*Work order:* Return the lines of the data below, from the one containing "This screenshot has height=626, width=1120." through the very last, exactly and with both ends included; no pictures.

*Material for this exercise:*
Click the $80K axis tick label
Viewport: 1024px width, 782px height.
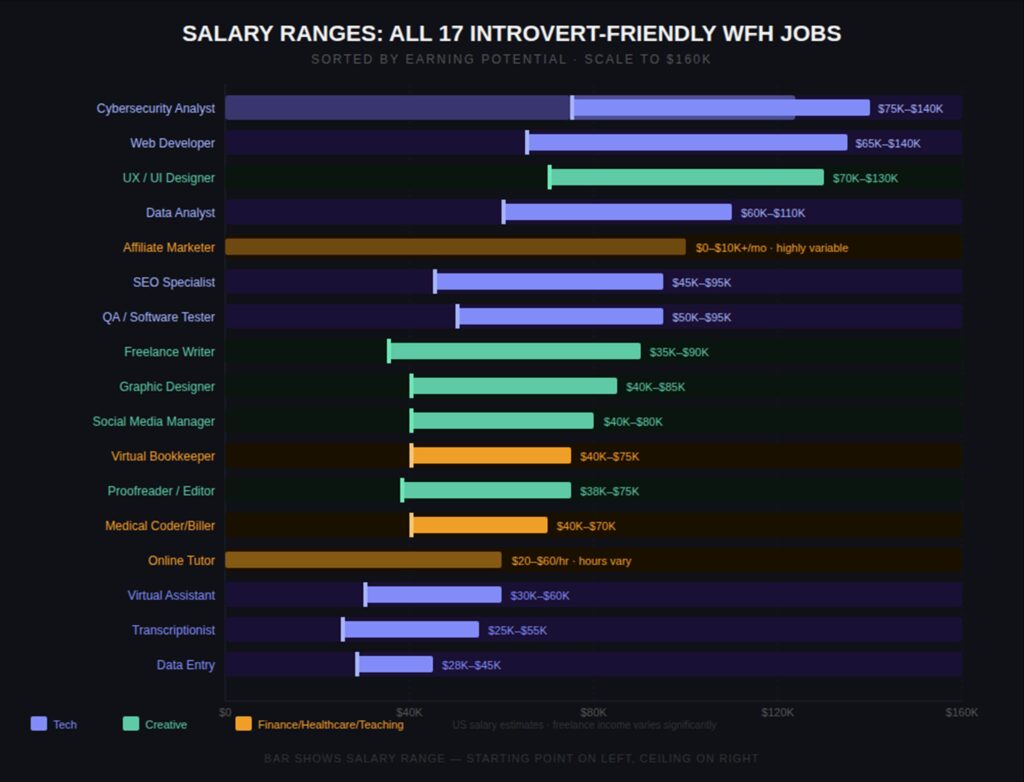pos(593,712)
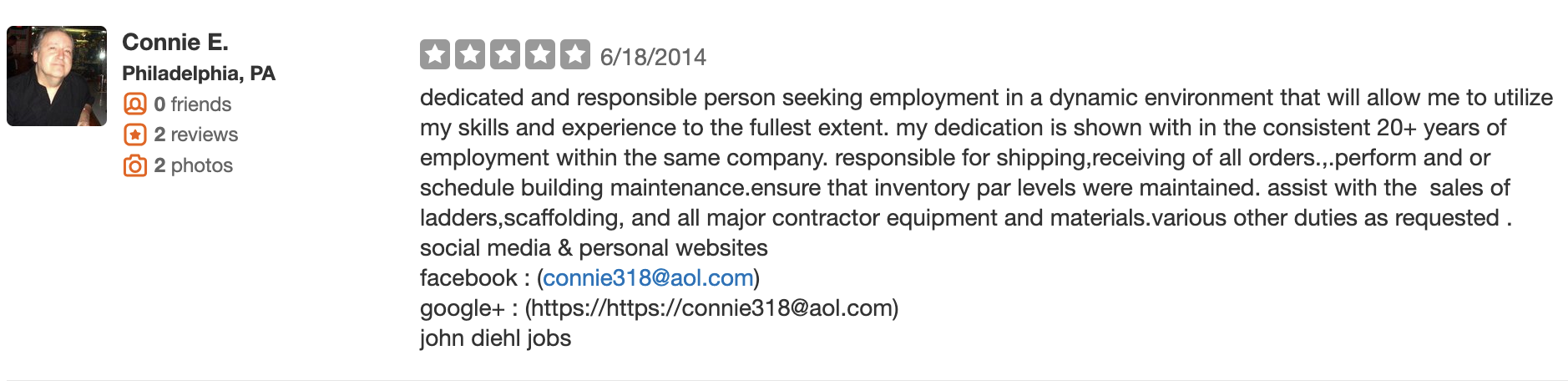Click the google+ https URL text

[x=711, y=308]
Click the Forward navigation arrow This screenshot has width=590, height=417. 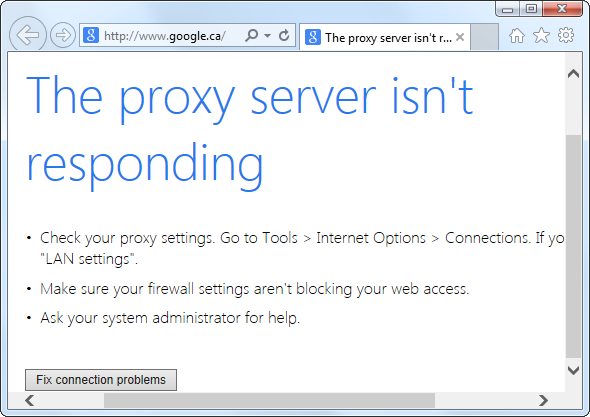(x=63, y=35)
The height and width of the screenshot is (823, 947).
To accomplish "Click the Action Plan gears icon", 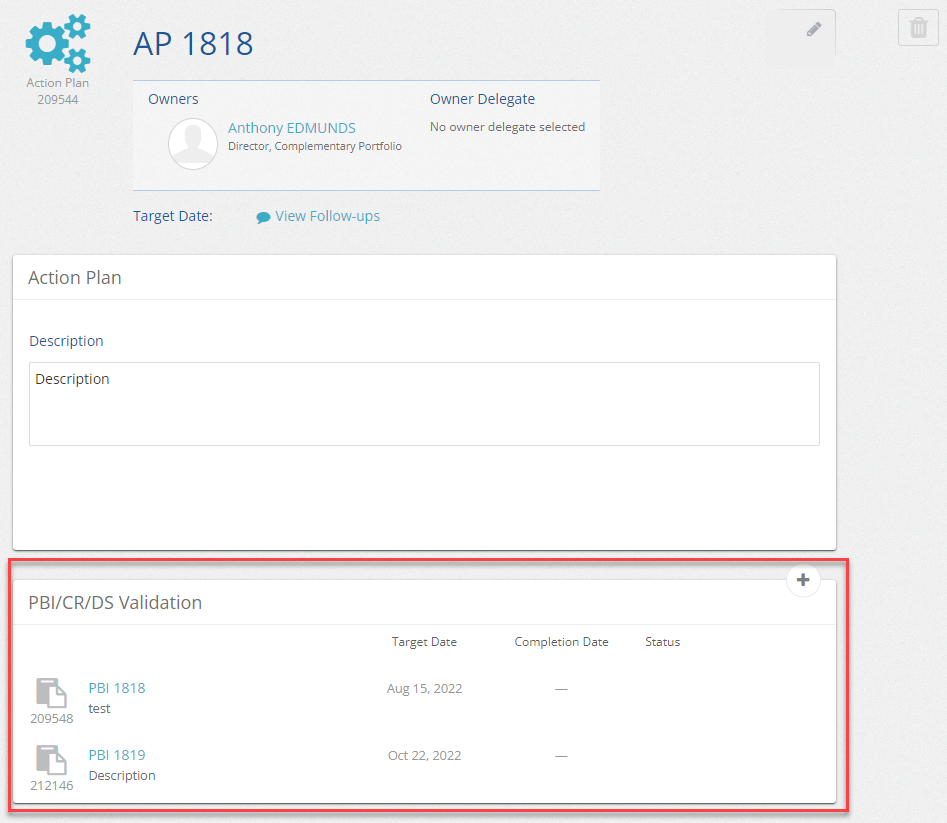I will (x=57, y=43).
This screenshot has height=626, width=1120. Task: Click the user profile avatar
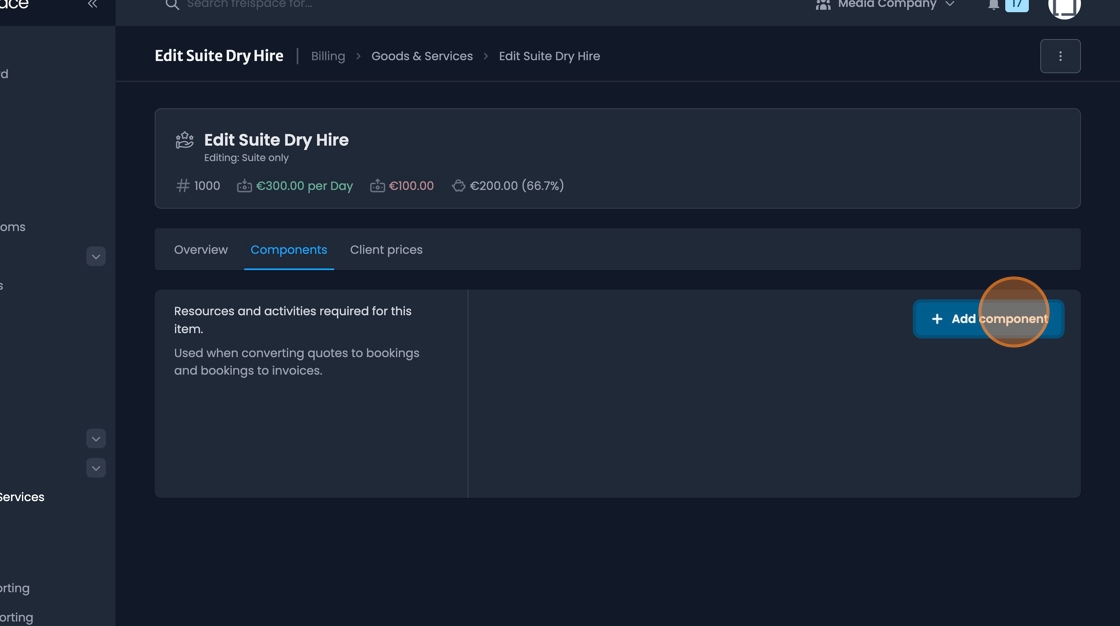(1064, 8)
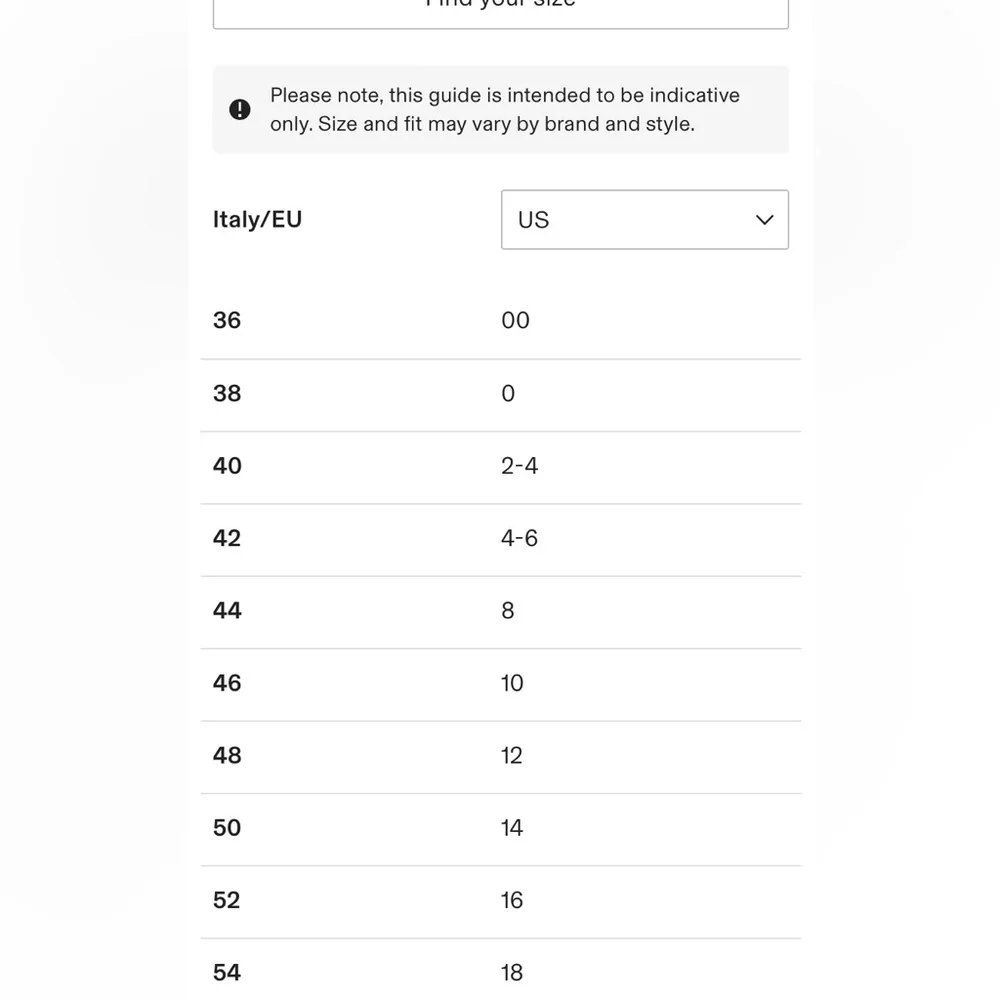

*Exercise result:*
This screenshot has height=626, width=1120. Task: Click the user profile avatar
(1064, 8)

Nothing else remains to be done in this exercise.